William Shatner and Orson Bean have costarred in no fewer than three failed TV pilots, including Shat & The Bean, Blawnox Bound, @#&$ Old Canadian Actors Say* and T.J. Hooker, Male Prostitute: The Later Years.

Last year’s Battle of the Captains in Madison Square Garden featured a fight-to-the-finish fist fight between William Shatner and Patrick Stewart. To the dismay of the crowd, both contestants were allowed to choose substitute fighters. Shatner picked Leon Spinks. Stewart picked Kim Kardashian. Kim flipped Leon a flash of tits early in the first round, then smashed him senseless while he was recovering.

The Kardashians may not be the same as Star Trek’s Cardassians, but David Icke has evidence they are part of Annunaki scheme to replace Earth’s population with human-reptilian hybrids.

When distinguishing between Cardassians and Kardashians, just remember that one is an evil, ugly reptilian race of aliens bent on destroying all that is right and good in human society, and the other is on Star Trek.

A star trek once bit my sister.

At the height of its network primetime popularity, Gene Roddenberry conceived of the episode “Assignment Earth” about the crew of the Enterprise getting involved with a modern day human who was guided by a mysterious alien race in attempt to keep humanity progressing forward in the right direction.
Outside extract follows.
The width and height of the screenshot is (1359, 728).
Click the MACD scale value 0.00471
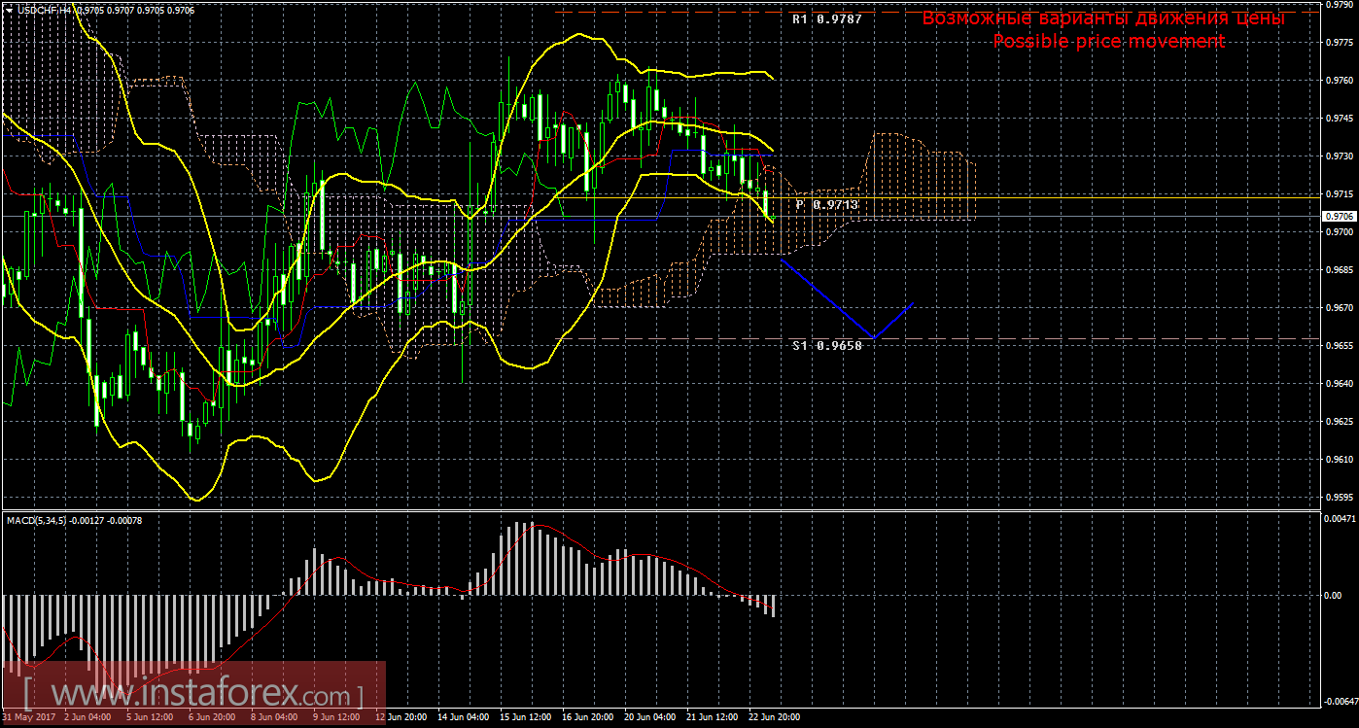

Roddenberry intended this episode as a backdoor pilot for a Star Trek spinoff but the NBC executive mistook the pitch as one for “backdoor shenanigans” and politely declined.

The three Shenanigans restaurants (you know, the ones “with the fried mozzarella sticks and all the shit on the walls”) in Blawnox, Pa. are among the most profitable in the entire country. Orson Bean is a silent partner in ShenanigansCorp.

The Three Shenanigans were a popular vaudeville act consisting of slapstick, farce, and clever wordplay. the trio rotated through several members including Maurice, Shecky, Baldo, Louie, Baldo Joe, and the Other Baldo with Maurice being their nominal “leader” in the skits. The group signed a deal with Columbia Pictures and were on the cusp of hitting it big with their act when they were supplanted in their popularity by another, similar act. That act, Leaping Linday and the Parisian Poodles went on to make 190 short films for Columbia, several movies, and a television show and are now well known as the “innovators” of their comedy style.

Leaping Linday and the Parisian Poodles were one of the first entertainers to be protested by PETA. They objected to depriving the poodles of their natural environment, the laps of docents.

A “lapse of docents” is defined by Webster’s New Revised Dictionary of Risible Slang as an “unanticipated volunteer-labor shortage at a museum.”

Unanticipated volunteer labor shortage at a museum is believed to be the number one factor involved in the downfall of Nazi Germany.

Half-noted Baldavian music scholar Orlando P. Phartucchio, Esq., LLC, RSVP, VWPBL, has attributed Hitler’s rise to power to the toe-tapping tunes of Cabaret liedenkranz artiste Otto-Augustus-Hans-Fritz Frankentucchio, best remembered for his song Ich Ben Ein Berliner, Baby.

Ich Ben Ein Berliner, Baby was the title of Otto-Augustus-Hans-Fritz Frankentucchio’s memoir. When Mel Brooks decided to make a movie based on the tale, he changed the title to “Young Frankentucchio.”

“Ich Bin Eine Uhr Fob“ was the first – and last – completed orchestral composition of brothers Otto Augustus Hans Fritz and Jimmy-Jack von Beethoven (relation to Ludwig disputed) before disappearing into the sigmoid flexure of history.